Supermarkets have used the increase in VAT to pass on thousands of price hikes over and above the cost of VAT, The Grocer can reveal.

In the week from 29 December to 5 January, the price of 12,500 VAT-able items including confectionery, snacks, alcoholic drinks and household cleaning products, as well as non-food items increased in Tesco, Asda and Sainsbury’s, according to data provided by online price analysts Brand View.

But although the majority of these price rises were in line with the revised rate of VAT, which returned to 17.5% on 1 January, around 4,500 of the increases were greater than the VAT hike.

The Grocer’s investigation which excluded promotional prices that are specifically flagged, but included some round pound and other deals not highlighted to web shoppers counted how many increases were made at 2.2%, the level of the additional VAT.

It found that around one in five of Tesco’s price hikes was greater than the increase in VAT. Tesco also introduced its initial wave of VAT-related price hikes more rapidly than its rivals, increasing more than 4,000 prices on 1 January alone.

A Tesco spokeswoman admitted the supermarket had increased some of its prices over and above the revised rate of VAT, but said these changes reflected higher costs from suppliers. “We work hard to keep prices down for customers, which is why we have frozen the VAT on thousands of products at the lower rate of 15%,” she claimed. “A small proportion of products will have increased in price but this is either because of special offers coming to an end, or an increase in the cost price. Many more prices have fallen than increased and, overall, consumers continue to get a great deal,” she added.

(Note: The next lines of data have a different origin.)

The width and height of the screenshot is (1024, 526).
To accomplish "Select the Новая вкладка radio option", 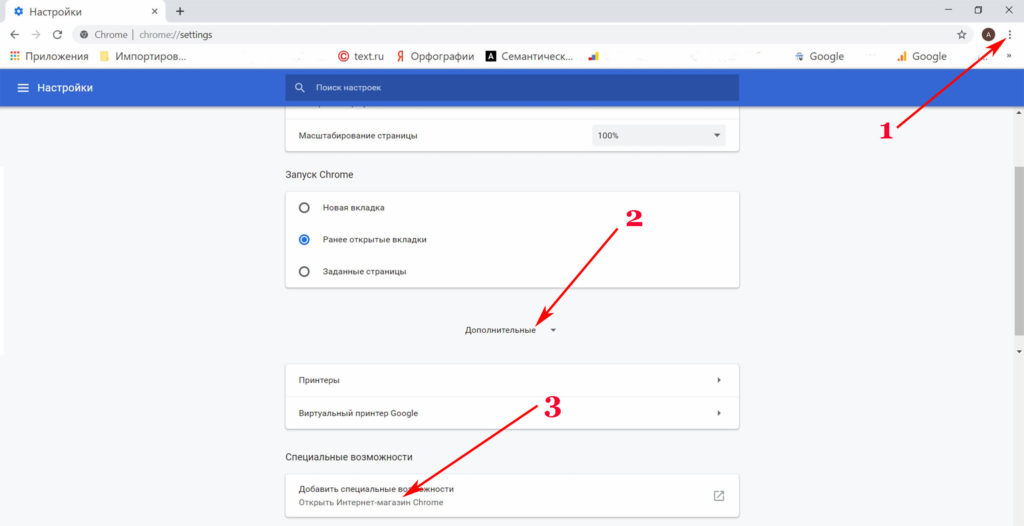I will pos(304,208).
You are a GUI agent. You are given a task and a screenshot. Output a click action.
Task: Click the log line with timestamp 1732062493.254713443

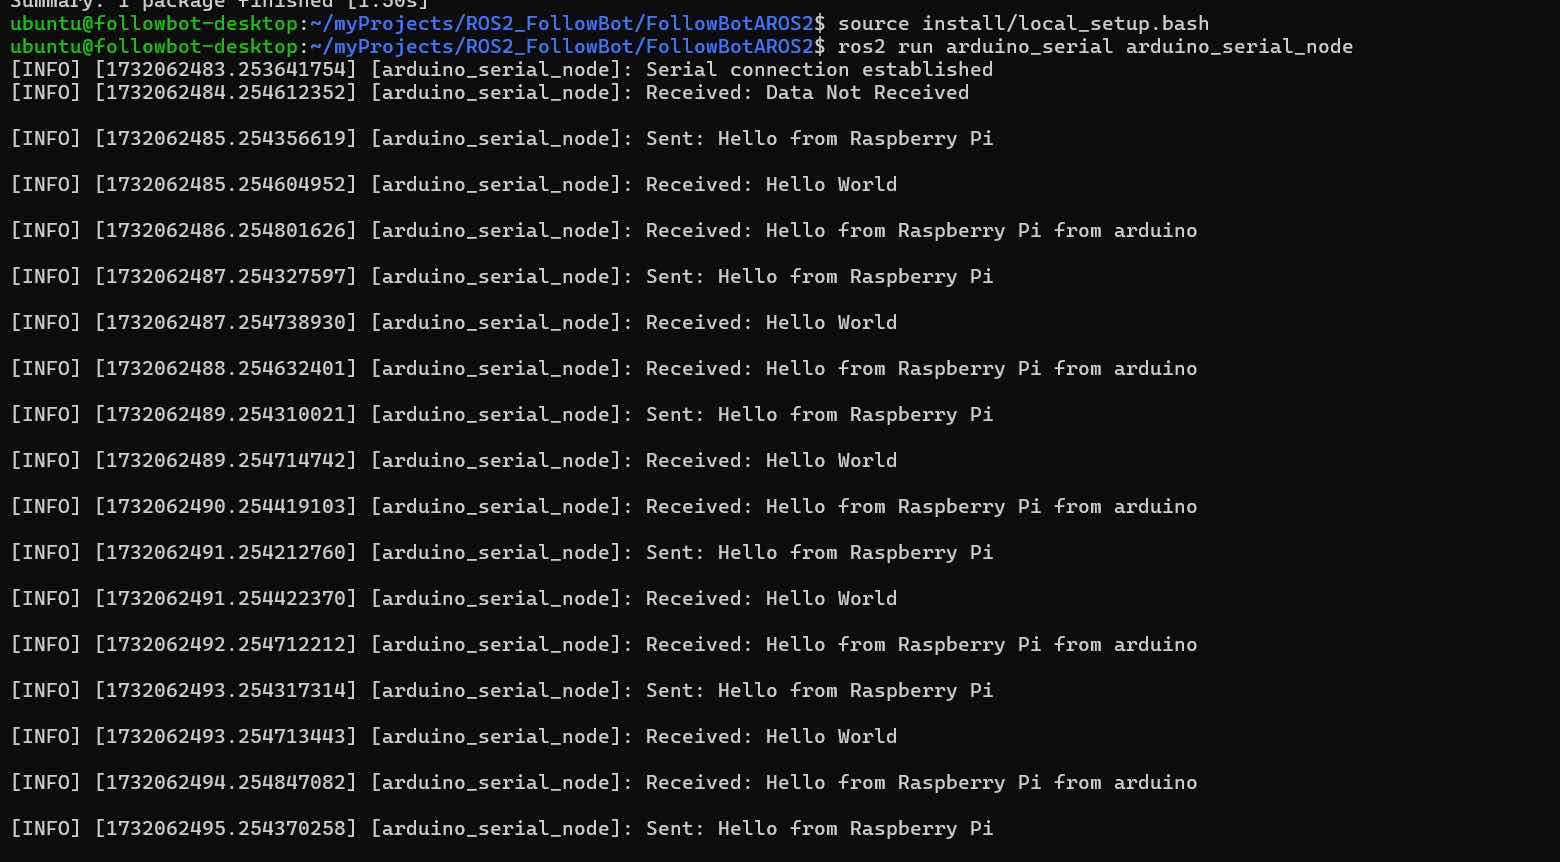coord(453,736)
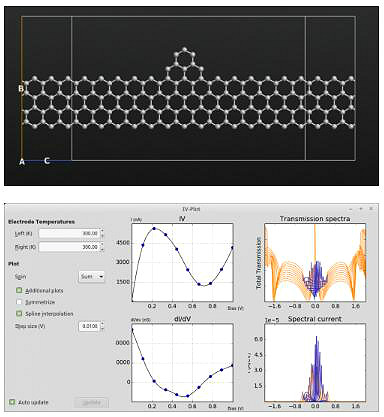Screen dimensions: 384x417
Task: Focus the Step size (V) field
Action: 89,326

Asda and Sainsbury’s appear to be phasing in increases over a longer period, but the same practice is in play. On 29 December Asda increased the price of 446 products. Around half the hikes mostly in the alcohol category were over the cost of the VAT. The price hikes also bring to 5,000 the number of prices that increased ahead of Asda’s New Year ‘rollback’ price savings initiative, with 3,270 of these equal to the VAT increase.

The total value of Asda price increases on individual Asda SKUs in the last week was £2,497, while its price cuts totalled £893.

An Asda spokeswoman said the chain had pledged to delay the VAT rise on around half its VAT-able items, while the rest would increase.

Sainsbury’s prices followed the same trend, though the retailer only started systematically processing the VAT increases online from 4 January. To date, it has increased 1,900 prices in line with VAT on its website, upping over 1,000 prices by more than the change in VAT.